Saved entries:
::::::

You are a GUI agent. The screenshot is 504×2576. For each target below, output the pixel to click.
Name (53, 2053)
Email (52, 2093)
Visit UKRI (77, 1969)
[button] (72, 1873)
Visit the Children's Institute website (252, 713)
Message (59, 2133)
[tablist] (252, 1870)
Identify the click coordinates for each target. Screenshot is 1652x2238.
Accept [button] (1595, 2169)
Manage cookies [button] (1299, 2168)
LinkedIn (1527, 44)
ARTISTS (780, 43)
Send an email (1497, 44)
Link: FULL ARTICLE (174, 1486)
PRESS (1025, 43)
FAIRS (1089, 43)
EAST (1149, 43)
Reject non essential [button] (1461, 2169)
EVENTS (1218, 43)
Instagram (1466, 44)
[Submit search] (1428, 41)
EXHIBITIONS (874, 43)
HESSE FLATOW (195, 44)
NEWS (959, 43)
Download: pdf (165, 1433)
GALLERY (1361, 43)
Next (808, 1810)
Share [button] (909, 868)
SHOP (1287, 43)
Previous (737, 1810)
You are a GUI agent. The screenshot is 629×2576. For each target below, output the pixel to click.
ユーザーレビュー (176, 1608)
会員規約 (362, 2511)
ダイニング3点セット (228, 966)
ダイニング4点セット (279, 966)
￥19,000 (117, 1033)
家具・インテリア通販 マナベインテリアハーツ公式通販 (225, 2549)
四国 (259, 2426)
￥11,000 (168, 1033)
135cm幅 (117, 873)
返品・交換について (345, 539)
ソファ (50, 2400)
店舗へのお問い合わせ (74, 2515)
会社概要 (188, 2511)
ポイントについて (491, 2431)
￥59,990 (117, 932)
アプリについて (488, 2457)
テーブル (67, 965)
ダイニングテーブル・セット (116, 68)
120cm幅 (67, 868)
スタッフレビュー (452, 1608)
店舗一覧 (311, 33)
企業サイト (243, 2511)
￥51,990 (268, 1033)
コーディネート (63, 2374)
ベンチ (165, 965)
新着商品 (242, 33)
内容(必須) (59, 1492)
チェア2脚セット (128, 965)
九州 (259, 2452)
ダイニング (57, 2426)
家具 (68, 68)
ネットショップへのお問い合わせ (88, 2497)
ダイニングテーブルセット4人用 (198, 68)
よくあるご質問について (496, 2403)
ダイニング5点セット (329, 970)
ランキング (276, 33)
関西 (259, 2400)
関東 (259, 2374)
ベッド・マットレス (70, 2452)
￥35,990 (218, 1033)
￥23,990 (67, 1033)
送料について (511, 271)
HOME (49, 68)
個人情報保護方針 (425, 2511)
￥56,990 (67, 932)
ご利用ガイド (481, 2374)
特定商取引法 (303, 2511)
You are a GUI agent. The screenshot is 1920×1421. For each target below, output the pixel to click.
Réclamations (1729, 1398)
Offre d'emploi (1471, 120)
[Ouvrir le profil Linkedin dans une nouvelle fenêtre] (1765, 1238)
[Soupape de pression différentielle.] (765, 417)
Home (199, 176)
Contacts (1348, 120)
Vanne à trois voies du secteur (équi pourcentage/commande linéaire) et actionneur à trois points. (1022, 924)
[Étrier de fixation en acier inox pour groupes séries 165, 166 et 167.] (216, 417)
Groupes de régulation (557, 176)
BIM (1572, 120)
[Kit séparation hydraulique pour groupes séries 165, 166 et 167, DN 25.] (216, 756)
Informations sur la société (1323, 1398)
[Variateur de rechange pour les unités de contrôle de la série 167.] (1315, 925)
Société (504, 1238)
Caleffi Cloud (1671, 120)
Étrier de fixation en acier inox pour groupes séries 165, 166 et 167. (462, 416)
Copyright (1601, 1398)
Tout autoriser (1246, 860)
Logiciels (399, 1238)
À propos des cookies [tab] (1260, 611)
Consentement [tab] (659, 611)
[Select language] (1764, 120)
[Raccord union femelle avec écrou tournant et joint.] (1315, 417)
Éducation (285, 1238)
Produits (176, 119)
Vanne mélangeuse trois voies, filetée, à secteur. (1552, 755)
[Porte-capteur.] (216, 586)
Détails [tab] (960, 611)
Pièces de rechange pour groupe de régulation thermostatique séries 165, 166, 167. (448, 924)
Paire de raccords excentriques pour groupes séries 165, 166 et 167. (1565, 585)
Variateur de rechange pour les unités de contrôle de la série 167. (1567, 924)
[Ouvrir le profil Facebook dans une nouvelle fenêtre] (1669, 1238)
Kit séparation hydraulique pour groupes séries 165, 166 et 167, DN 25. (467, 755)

::::::

**TASK OBJECTIVE:**
Output, and output only, the lines from the one containing "Tout autoriser (1246, 860)" through the last line of the data above.

**EXERCISE RESPONSE:**
Tout autoriser (1246, 860)
Logiciels (399, 1238)
À propos des cookies [tab] (1260, 611)
Consentement [tab] (659, 611)
[Select language] (1764, 120)
[Raccord union femelle avec écrou tournant et joint.] (1315, 417)
Éducation (285, 1238)
Produits (176, 119)
Vanne mélangeuse trois voies, filetée, à secteur. (1552, 755)
[Porte-capteur.] (216, 586)
Détails [tab] (960, 611)
Pièces de rechange pour groupe de régulation thermostatique séries 165, 166, 167. (448, 924)
Paire de raccords excentriques pour groupes séries 165, 166 et 167. (1565, 585)
Variateur de rechange pour les unités de contrôle de la série 167. (1567, 924)
[Ouvrir le profil Facebook dans une nouvelle fenêtre] (1669, 1238)
Kit séparation hydraulique pour groupes séries 165, 166 et 167, DN 25. (467, 755)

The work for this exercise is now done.